Four years ago, Barack Obama seemed as if he might be a deliberate professor of a leader, maybe with a touch of Hawaiian mellowness. He has also turned out to be a voraciously competitive perfectionist. Aides and friends say so in interviews, but Mr. Obama's own words of praise and derision say it best: he is a perpetually aspiring overachiever, often grading himself and others with report-card terms like "outstanding" or "remedial course" (as in: Republicans need one).
As he faces off with Mitt Romney, the Republican presidential nominee, Mr. Obama's will to win — and fear of losing — is in overdrive. He is cramming for debates against an opponent he has called "ineffective," raising money at a frantic pace to narrow the gap with Mr. Romney and embracing the do-anything-it-takes tactics of an increasingly contentious campaign.
Even by the standards of the political world, Mr. Obama's obsession with virtuosity and proving himself the best are remarkable, those close to him say. (Critics call it arrogance.) More than a tic, friends and aides say, it is a core part of his worldview, formed as an outsider child who grew up to defy others' views of the limits of his abilities. When he speaks to students, he almost always emphasizes living up to their potential.
"He has a general philosophy that whatever he does, he's going to do the very best he can do," Marty Nesbitt, a close friend, said in an interview.
Mr. Obama's aides point to the seriousness he brings to the tasks of the presidency — how he virtually never shows up for a meeting unprepared, say, or how he quickly synthesizes complicated material. When Mr. Obama was derided as an insufferable overachiever in an early political race, some of his friends were infuriated; to them, he was revising negative preconceptions of what a black man could achieve.
But even those loyal to Mr. Obama say that his quest for excellence can bleed into cockiness and that he tends to overestimate his capabilities. The cloistered nature of the White House amplifies those tendencies, said Matthew Dowd, a former adviser to President George W. Bush, adding that the same thing happened to his former boss. "There's a reinforcing quality," he said, a tendency for presidents to think, I'm the best at this.
And though Mr. Obama craves high grades from the electorate and from history, he is in a virtual dead heat with Mr. Romney in national polls, the political equivalent of school progress reports.
For someone dealing with the world's weightiest matters, Mr. Obama spends surprising energy perfecting even less consequential pursuits. He has played golf 104 times since becoming president, according to Mark Knoller of CBS News, who monitors his outings, and he asks superior players for tips that have helped lower his scores. He decompresses with card games on Air Force One, but players who do not concentrate risk a reprimand ("You're not playing, you're just gambling," he once told Arun Chaudhary, his former videographer).
His idea of birthday relaxation is competing in an Olympic-style athletic tournament with friends, keeping close score. The 2009 version ended with a bowling event. Guess who won, despite his history of embarrassingly low scores? The president, it turned out, had been practicing in the White House alley.
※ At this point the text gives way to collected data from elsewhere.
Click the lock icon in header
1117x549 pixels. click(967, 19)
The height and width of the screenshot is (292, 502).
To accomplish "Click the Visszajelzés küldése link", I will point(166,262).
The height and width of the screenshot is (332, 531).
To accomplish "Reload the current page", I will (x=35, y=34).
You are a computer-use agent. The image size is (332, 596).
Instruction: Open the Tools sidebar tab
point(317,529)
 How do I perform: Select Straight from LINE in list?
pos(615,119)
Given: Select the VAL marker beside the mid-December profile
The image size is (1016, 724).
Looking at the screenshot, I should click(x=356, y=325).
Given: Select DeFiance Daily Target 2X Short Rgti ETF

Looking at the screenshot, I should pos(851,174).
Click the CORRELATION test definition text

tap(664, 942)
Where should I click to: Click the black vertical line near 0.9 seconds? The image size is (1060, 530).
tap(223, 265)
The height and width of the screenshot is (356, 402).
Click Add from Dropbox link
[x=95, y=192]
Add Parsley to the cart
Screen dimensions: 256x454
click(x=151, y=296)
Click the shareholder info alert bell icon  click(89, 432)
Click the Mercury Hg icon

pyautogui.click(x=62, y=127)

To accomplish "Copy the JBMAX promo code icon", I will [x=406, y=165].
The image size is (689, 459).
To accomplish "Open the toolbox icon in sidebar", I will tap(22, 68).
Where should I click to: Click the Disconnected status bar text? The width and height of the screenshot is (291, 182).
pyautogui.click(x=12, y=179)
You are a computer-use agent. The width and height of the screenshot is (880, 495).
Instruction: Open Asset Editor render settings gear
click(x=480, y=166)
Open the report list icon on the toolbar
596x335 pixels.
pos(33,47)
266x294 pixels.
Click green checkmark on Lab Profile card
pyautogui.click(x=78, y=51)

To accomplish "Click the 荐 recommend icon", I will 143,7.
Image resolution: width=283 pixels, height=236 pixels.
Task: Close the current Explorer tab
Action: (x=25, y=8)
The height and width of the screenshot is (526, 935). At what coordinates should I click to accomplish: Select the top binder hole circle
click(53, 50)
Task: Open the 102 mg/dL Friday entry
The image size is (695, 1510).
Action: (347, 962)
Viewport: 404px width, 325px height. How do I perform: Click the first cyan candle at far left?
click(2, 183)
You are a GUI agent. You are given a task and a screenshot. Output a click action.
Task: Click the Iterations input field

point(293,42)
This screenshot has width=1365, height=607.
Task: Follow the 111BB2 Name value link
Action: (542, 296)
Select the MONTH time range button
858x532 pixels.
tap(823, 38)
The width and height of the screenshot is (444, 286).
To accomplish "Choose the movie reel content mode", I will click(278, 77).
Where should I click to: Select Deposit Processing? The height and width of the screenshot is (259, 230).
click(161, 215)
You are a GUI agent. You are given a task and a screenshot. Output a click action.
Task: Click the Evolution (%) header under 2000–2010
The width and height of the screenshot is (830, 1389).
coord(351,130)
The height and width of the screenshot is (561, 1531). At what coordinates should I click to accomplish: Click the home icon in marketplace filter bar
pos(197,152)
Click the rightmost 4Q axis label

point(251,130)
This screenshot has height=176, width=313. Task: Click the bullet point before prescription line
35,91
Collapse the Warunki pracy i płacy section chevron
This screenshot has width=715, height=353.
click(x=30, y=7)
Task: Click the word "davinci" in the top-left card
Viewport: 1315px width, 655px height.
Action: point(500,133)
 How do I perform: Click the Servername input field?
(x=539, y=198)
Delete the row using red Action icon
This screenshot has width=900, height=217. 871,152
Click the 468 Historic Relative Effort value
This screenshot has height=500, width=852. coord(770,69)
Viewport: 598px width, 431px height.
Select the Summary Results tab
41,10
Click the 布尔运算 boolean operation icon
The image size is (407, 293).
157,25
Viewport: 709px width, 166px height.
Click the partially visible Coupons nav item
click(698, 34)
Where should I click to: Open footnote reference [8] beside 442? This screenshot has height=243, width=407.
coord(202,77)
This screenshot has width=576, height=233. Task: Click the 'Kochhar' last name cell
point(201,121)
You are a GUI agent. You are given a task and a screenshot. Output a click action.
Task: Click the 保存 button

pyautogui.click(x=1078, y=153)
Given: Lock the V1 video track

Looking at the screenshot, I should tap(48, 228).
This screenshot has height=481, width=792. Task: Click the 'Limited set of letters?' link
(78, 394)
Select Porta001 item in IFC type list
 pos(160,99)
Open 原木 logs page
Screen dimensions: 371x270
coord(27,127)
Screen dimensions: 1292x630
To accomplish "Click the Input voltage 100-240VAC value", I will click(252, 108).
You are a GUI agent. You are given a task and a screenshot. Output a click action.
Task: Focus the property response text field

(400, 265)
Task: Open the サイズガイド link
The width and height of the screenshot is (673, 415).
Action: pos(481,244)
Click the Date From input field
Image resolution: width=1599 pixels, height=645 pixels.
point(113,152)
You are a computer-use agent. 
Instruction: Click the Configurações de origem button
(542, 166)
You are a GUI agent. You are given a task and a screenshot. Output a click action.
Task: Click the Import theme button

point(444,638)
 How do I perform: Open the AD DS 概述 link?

When he reads a book to children at the annual White House Easter Egg Roll, Mr. Obama seems incapable of just flipping open a volume and reading. In 2010, he began by announcing that he would perform "the best rendition ever" of "Green Eggs and Ham," ripping into his Sam-I-Ams with unusual conviction. Two years later at the same event, he read "Where the Wild Things Are" with even more animation, roooooaring his terrible roar and gnaaaaashing his terrible teeth. By the time he got to the wild rumpus, he was howling so loudly that Bo, the first dog, joined in.
"He's shooting for a Tony," Mr. Chaudhary joked. (He has already won a Grammy, in 2006, for his reading of his memoir, "Dreams From My Father" — not because he was a natural, said Brian Smith, the producer, but because he paused so many times to polish his performance.)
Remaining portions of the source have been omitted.